The PGA Tour realizes the acceptance of a “competition ball” means a significant dollar hit on the endorsement dollars key players make from ball manufacturers. Ditto the resulting drop in revenues and market share for the key golf ball companies. It’s hard to tout the benefits of a “competition ball” when the masses are using something else. The PGA Tour is not in the business of taking money out of the pockets of its membership or hurting those who do business with it.

The PGA Tour realizes that each week it brings to the forefront through television the world’s best players. That type of platform is not realized by either the USGA or R&A — except when the respective organizations stage their annual flagship events — the U.S. Open and The Open respectively. So, if anything of consequence is ever going to happen regarding golf clubs and balls – the PGA Tour will need to be on board. Right now, King Kong sits on top of The Empire State building and is not going to be dislodged with a few prop planes.

In short, the USGA and R&A are in the persuasion business. Rolling back the distances golf balls attain and applying the standard for all golfers would be a public relations nightmare. Those playing the game recreationally don’t hit the ball far enough— let alone be told to play golf balls that go shorter.

In concert with a competition ball the other missing element that could be quickly implemented is reducing the number of clubs a player can have in their bag for elite events. The number 14 was arbitrarily decided upon by both the USGA and R&A in 1936 and implemented in 1938.

As the game has progressed the make-up of a golfer’s set of clubs now includes several different wedges, hybrids and various types of irons. Reducing the number to 12 for top tier competition would place the onus on players to think carefully what clubs would be needed to handle the course faced. Shotmaking would clearly need to be refined and on full display as players would have to adjust accordingly especially on in-between clubs for approach shots.

The USGA and R&A have been wise to include certain remedial steps — shortening the length of drivers is a good step — ditto the desire to rein in tolerances permitted when golf balls and drivers are tested. Other such tweaks can be included but there needs to be a clear accounting of how golf has evolved and the space between elite and recreational play is fundamentally in separate books — let alone different pages.

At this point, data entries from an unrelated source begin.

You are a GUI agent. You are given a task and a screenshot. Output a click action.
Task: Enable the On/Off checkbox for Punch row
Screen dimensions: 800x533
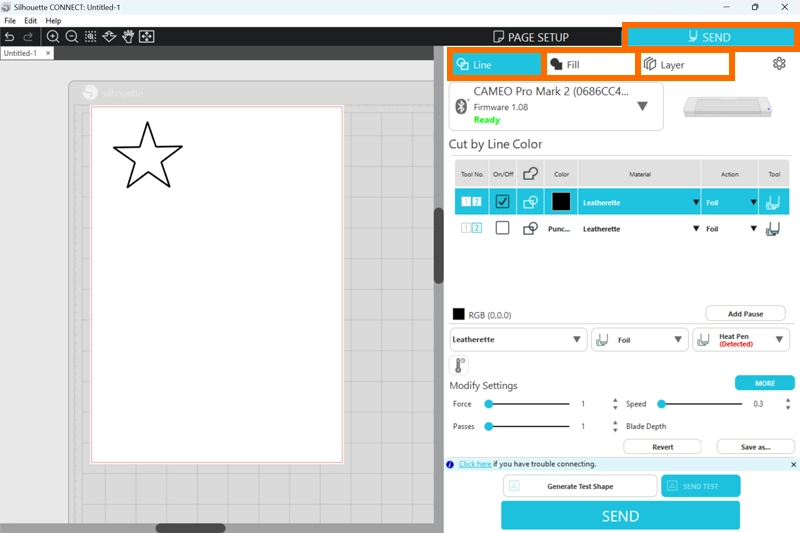(502, 228)
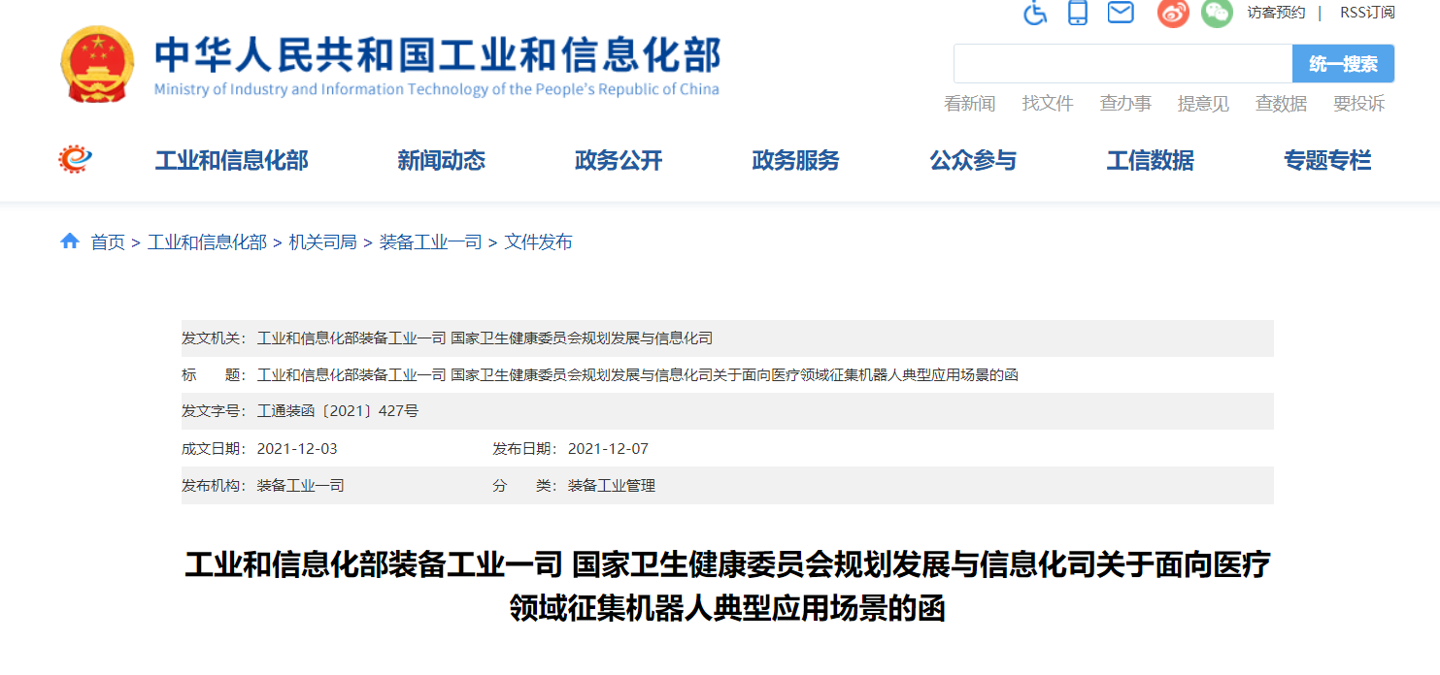Open the 装备工业一司 breadcrumb link
The height and width of the screenshot is (675, 1440).
[431, 241]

Yet, the two major rules bodies are seeking collaboration and consensus from stakeholders who view all such efforts from the narrow lane of self-interest. The good of the game is factored through the lens of “what good for us.” How ironic the distance gains happening on the course are not as wide as those preaching from off the course.

McIlroy’s candor is laser-like for its accuracy. The Ulsterman was quick to point out — unlike his colleagues in professional golf — he’s willing to play any ball given the confidence in his abilities. Such candor is to be celebrated but likely he will have few takers given the penchant among his brethren for always protecting personal pocketbooks first.

Professional golf at its highest level is strictly mercenary. Consider how many world ranker players recently played in Saudi Arabia — a country that still keeps women in medieval times — and did so without even a second thought. Even Nicklaus recently announced he is designing a course there.

The illustrious character Gordon Gekko said it best in the movie Wall Street when addressing his protege Bud Fox about the world at-large — “It’s all about the bucks kid — the rest is just conversation.”